Stand in front of the Pantheon and you will see the following inscription on the facade; “AUX GRANDS HOMMES LA PATRIE RECONNAISSANTE”. Inside, amongst the great men such as Victor Hugo, Voltaire and Emile Zola, lays just one woman; Marie Curie. The French state has indeed often recognised the contribution made by the great men of history, but what about the women? It was a question I asked myself when I stumbled across the tiny Rue Clotilde de Vaux.
The street is little more than a small square, a passageway and staircase that sees only pedestrians pass through on their way between the Boulevard Beaumarchais and the Rue Amélot. They may notice the street name or the statue placed on a bust in the garden, but do they know who this lady was? As I stood and took photos I can confess that the name and face meant nothing to me.
What had this lady achieved to be deemed worthy of the rare privilege of having a street in her name? Almost inevitably my trail of discovery into this character slowly led me towards a more well-known male figure. De Vaux is not famous for anything in particular she did or created in her own right, but is remembered more as a sufferer and an inspiration, a tragic character who led a man towards his destination. It seems that many females in the city are only celebrated if they are angel, madonna or muse.
A painting of Clotilde de Vaux which hangs on the wall of the Auguste Comte museum. The sculpture in the Rue Clotilde de Vaux seems to be based on this image.

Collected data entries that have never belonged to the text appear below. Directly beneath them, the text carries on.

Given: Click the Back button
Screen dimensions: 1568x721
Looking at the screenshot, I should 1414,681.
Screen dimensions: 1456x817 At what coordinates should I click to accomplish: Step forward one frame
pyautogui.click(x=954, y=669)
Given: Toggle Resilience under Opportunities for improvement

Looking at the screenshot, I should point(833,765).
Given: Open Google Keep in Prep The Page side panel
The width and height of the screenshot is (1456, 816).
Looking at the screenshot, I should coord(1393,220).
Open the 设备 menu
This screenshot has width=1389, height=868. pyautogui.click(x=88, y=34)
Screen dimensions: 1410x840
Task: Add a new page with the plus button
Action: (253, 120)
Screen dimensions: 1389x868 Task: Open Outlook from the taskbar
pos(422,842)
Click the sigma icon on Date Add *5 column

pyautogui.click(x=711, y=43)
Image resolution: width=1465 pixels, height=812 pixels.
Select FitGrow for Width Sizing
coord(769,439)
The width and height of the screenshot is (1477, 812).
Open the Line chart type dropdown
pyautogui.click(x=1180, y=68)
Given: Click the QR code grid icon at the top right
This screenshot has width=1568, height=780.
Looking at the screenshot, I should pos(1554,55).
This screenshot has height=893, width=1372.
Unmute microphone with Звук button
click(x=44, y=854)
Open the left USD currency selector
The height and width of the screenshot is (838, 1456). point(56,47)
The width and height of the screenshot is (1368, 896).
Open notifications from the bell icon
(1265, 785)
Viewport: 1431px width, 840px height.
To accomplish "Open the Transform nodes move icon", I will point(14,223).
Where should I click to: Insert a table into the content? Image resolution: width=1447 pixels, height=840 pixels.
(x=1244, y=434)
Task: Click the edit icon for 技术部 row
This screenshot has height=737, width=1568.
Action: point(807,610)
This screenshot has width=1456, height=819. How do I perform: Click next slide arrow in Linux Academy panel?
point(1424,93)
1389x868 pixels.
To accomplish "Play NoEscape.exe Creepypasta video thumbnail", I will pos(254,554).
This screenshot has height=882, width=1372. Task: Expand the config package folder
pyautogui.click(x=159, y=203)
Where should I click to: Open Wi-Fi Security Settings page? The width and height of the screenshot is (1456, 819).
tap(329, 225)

Born Clotilde-Marie de Ficquelmont on the 3rd of April 1815, De Vaux has been condemned to be known throughout history by the name of her feckless husband. She married Amédée de Vaux, an adventurer when she turned 20, but after he was declared bankrupt following a series of gambling debts, he escaped to Belgium and left her alone and broke. As a divorce could not be declared, she was not able to remarry and thus was condemned to live as a spinster with no income. Her uncle gave her a pension which was just enough to pay for somewhere to live, whilst meals were mostly taken with her brother in his appartment.
She filled her days reading and writing, having several stories and poems published in magazines, but it was to be a meeting with her brother’s professor in October 1844 that would change two destinies. Auguste Comte was the teacher, a man who was working on a monumental thesis but was somewhat lacking in direction. The initial meeting was electric and the married Comte fell instantly in love. De Vaux rejected his approaches but a friendship developed and the two became regular correspondants.
The relationship lasted for just over a year until de Vaux’s untimely death from tuberculosis only two days after her 31st birthday in 1846. Over the year, Comte’s feelings became close to an obsession and each meeting and word from de Vaux took on almost a religious significance. De Vaux herself was a practising Catholic whilst Comte was a scientific athiest. He saw de Vaux as his moral superior and began to infuse his theories of the human condition with a more religious flavour. He concluded that cults and celebrations are indispensable for mankind although he still leaned away from Catholicism and the traditional church.
Comte’s initial theories were a kind of early Sociology. Indeed, he is credited as being the first person to use and describe the term. He studied the conditions of man in society and how he could develop, believing that science was the ultimate answer, with sociology being the most important science of all. After de Vaux’s death, he transformed this scientific positivism into a form of natural athiestic religion. This religious positivism described the principles by which the human society should organise itself, namely according to three notions; altruism, order and progress. Although Comte’s cult is almost dead today, the last two terms survive on the Brazlian flag, a fact which is not surprising as it was in this country that the theories of Comte were most popular.

A museum also exists which celebrates the life of Auguste Comte and is situated in his old home at 10 Rue Monsieur Le Prince in the 6th Arrondissement. The museum is curiously only open for 3 hours a week, on Wednesdays between 2 and 5, but admission is free. There is also a statue of Auguste Comte in front of the Sorbonne, something which caused controversy recently when a Minister of Education tried to have it removed. Finally it was only moved 90°, something that Comte himself had done after meeting Clotilde de Vaux.
Note: Both Clotilde de Vaux and Auguste Comte are buried in the Père Lachaise cemetery. If you visit their tombs you may notice messages from Brazil. Comte still has followers there whilst de Vaux was revered as the spiritual mother of the religion (it is probably also her face which is featured on the alter in the Positivist chapel in the Rue Payenne).